* _Given passage_
··········
Del Mercado Menu at Bajo Sexto Taco Lounge in Nashville

Bajo Sexto Taco
5303 Charlotte Avenue, Nashville, Tennessee 37209
www.bajosextotacolounge.com/

When Bajo Sexto and Chef Kaelin Ulrich Trilling announced the Del Mercado menu, I was anxiously awaiting my visit. Del Mercado (meaning “from the market”) is an ingredient-driven series of special menus and dishes available during the late summer produce. This menu happened to highlight corn, chilies, and pork – all staples of Mexican cuisine. From what I had heard about Chef Kaelin, I knew this menu would not disappoint.

Chef Kaelin started developing his culinary talent at quite a young age. As soon as he finished high school, he started attending some of his mother’s cooking classes. Foodies, I am sure you have heard of her – Susana Trilling, creator and owner of Seasons of my Heart , located in Oaxaca, Mexico. Tradition is something incredibly important to Chef Kaelin and it shines through in this food. It was as if I was in a restaurant in Oaxaca, learning the heritage of the Trilling family.
··········
* _Required work_
Quote the restaurant review in full, word for word. The lines that follow are taken from somewhere else and have nothing to do with the restaurant review.

* _Information shown_
··········
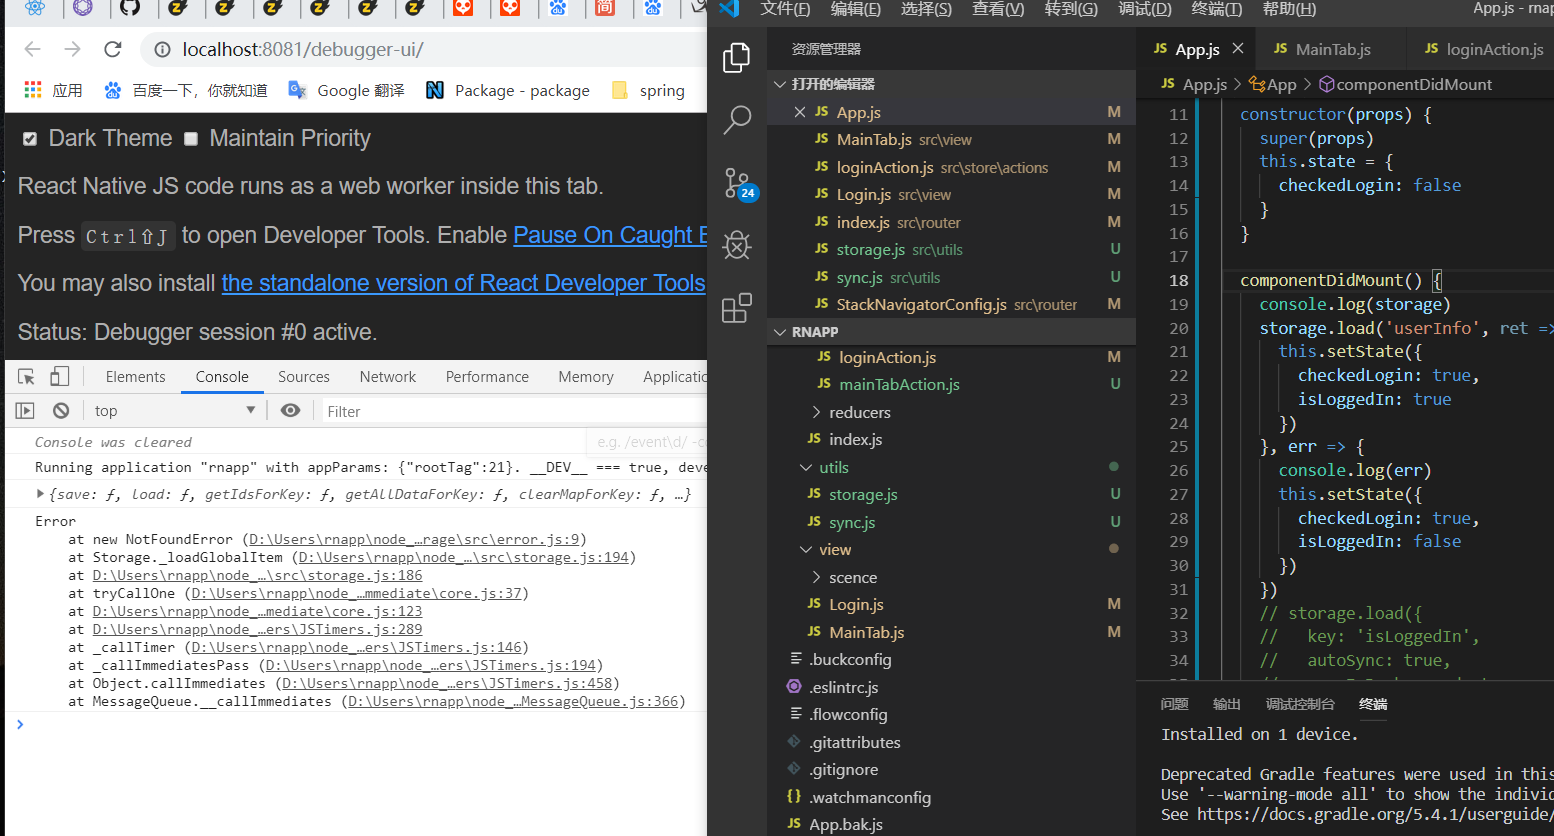Open the Pause On Caught Exceptions link
1554x836 pixels.
tap(610, 234)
··········
* _Answer to the problem_
Del Mercado Menu at Bajo Sexto Taco Lounge in Nashville

Bajo Sexto Taco
5303 Charlotte Avenue, Nashville, Tennessee 37209
www.bajosextotacolounge.com/

When Bajo Sexto and Chef Kaelin Ulrich Trilling announced the Del Mercado menu, I was anxiously awaiting my visit. Del Mercado (meaning “from the market”) is an ingredient-driven series of special menus and dishes available during the late summer produce. This menu happened to highlight corn, chilies, and pork – all staples of Mexican cuisine. From what I had heard about Chef Kaelin, I knew this menu would not disappoint.

Chef Kaelin started developing his culinary talent at quite a young age. As soon as he finished high school, he started attending some of his mother’s cooking classes. Foodies, I am sure you have heard of her – Susana Trilling, creator and owner of Seasons of my Heart , located in Oaxaca, Mexico. Tradition is something incredibly important to Chef Kaelin and it shines through in this food. It was as if I was in a restaurant in Oaxaca, learning the heritage of the Trilling family.